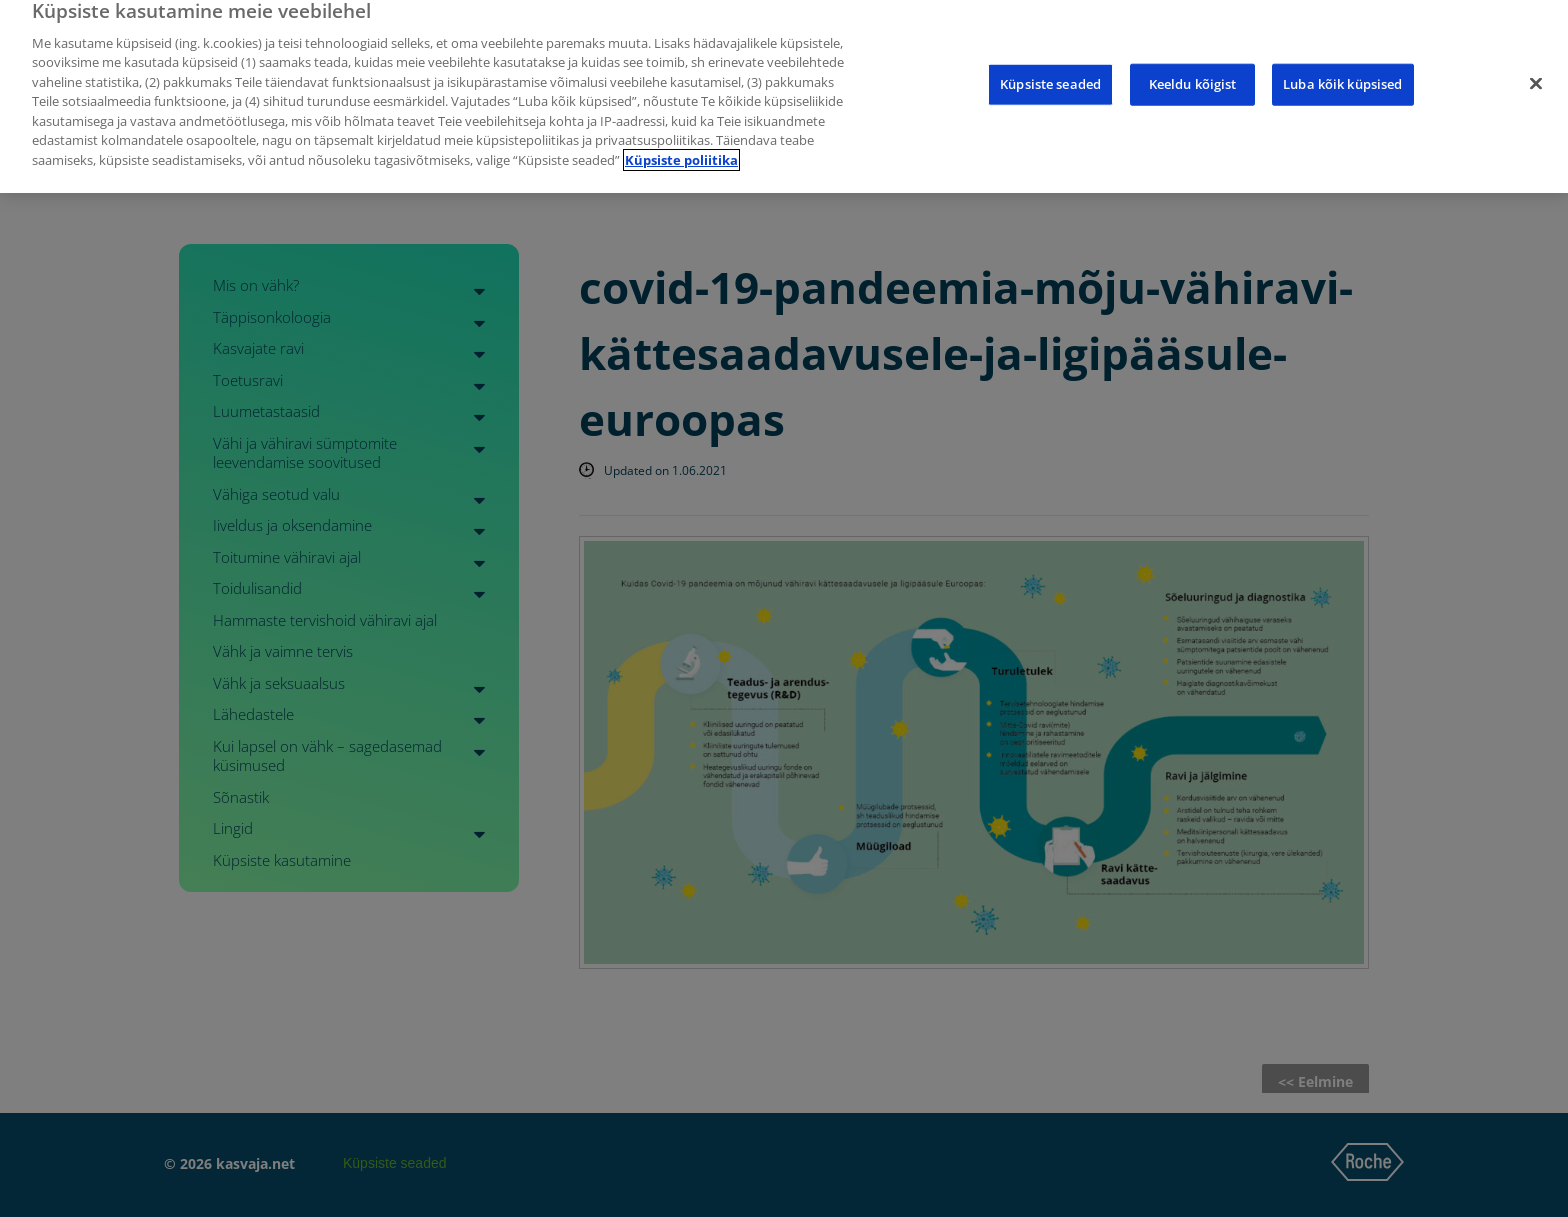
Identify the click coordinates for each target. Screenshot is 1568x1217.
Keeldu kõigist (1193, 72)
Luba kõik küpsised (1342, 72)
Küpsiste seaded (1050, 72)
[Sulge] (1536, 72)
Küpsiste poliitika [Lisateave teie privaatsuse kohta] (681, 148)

....

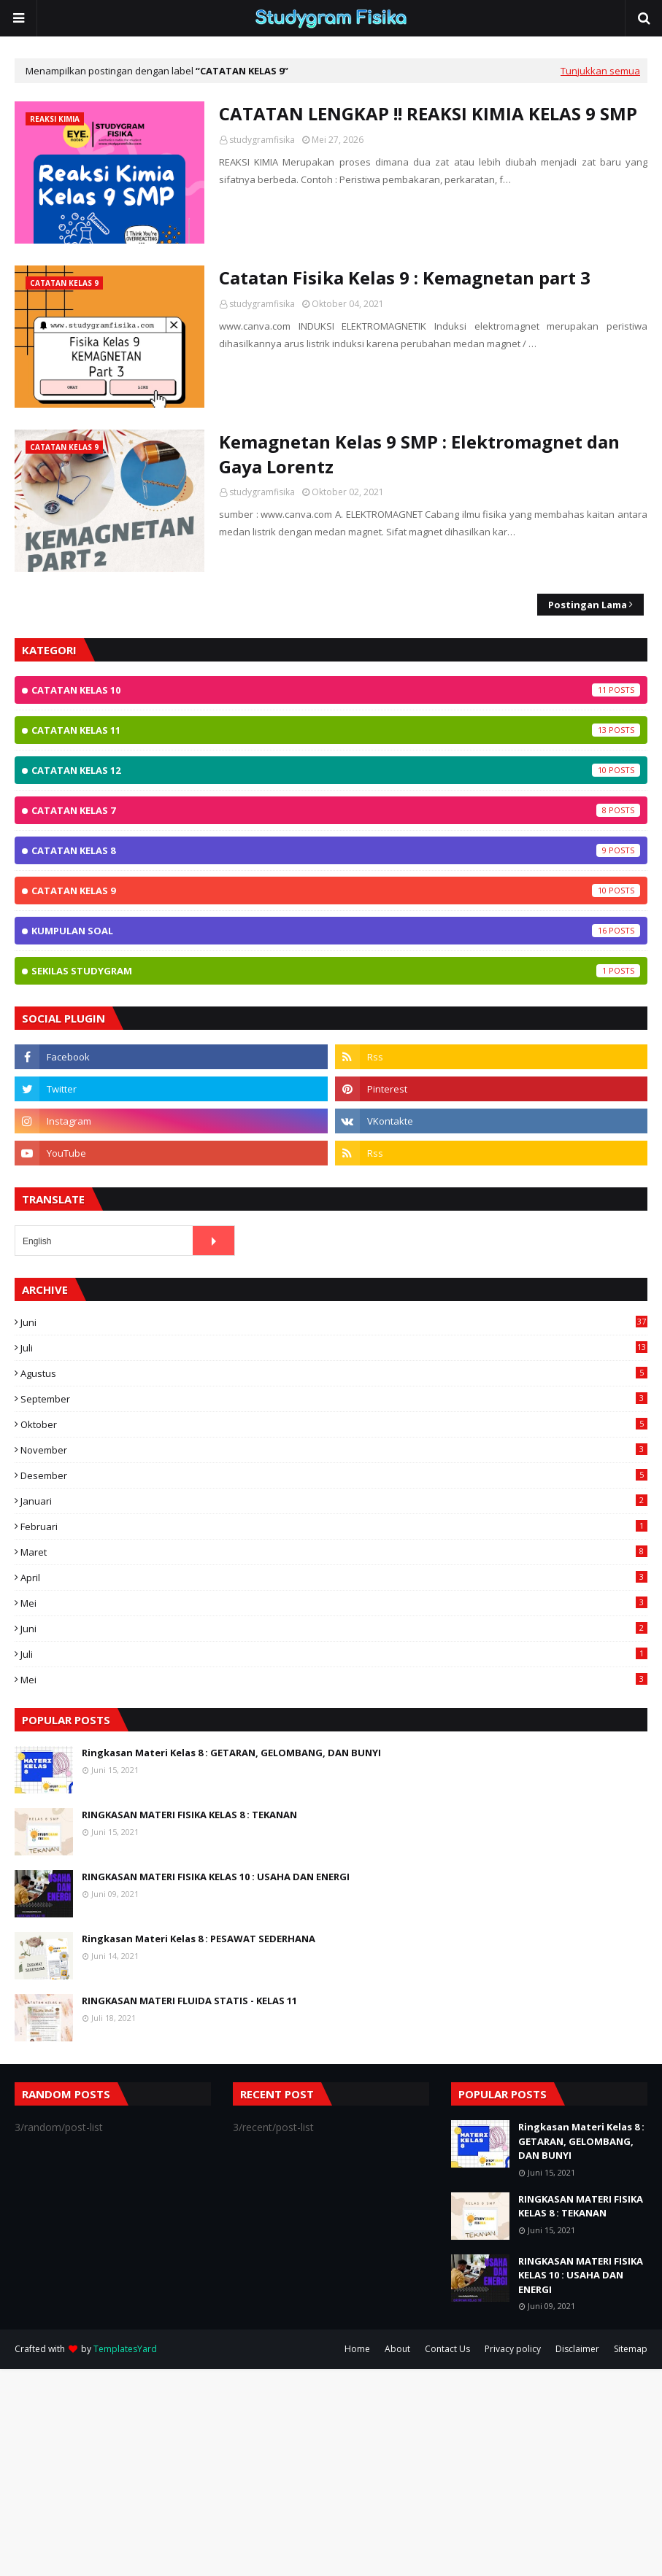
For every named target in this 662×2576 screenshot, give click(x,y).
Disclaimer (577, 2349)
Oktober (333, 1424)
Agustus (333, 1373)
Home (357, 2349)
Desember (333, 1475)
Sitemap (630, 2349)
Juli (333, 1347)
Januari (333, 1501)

....

• DIRECTIVE:
Set down everything from the line containing "Identify the click" down to the line containing "[Sulge] (1536, 72)", both lines included, with every character unchanged.

• SOLVED PROBLEM:
Identify the click coordinates for each target. Screenshot is 1568x1217.
Keeldu kõigist (1193, 72)
Luba kõik küpsised (1342, 72)
Küpsiste seaded (1050, 72)
[Sulge] (1536, 72)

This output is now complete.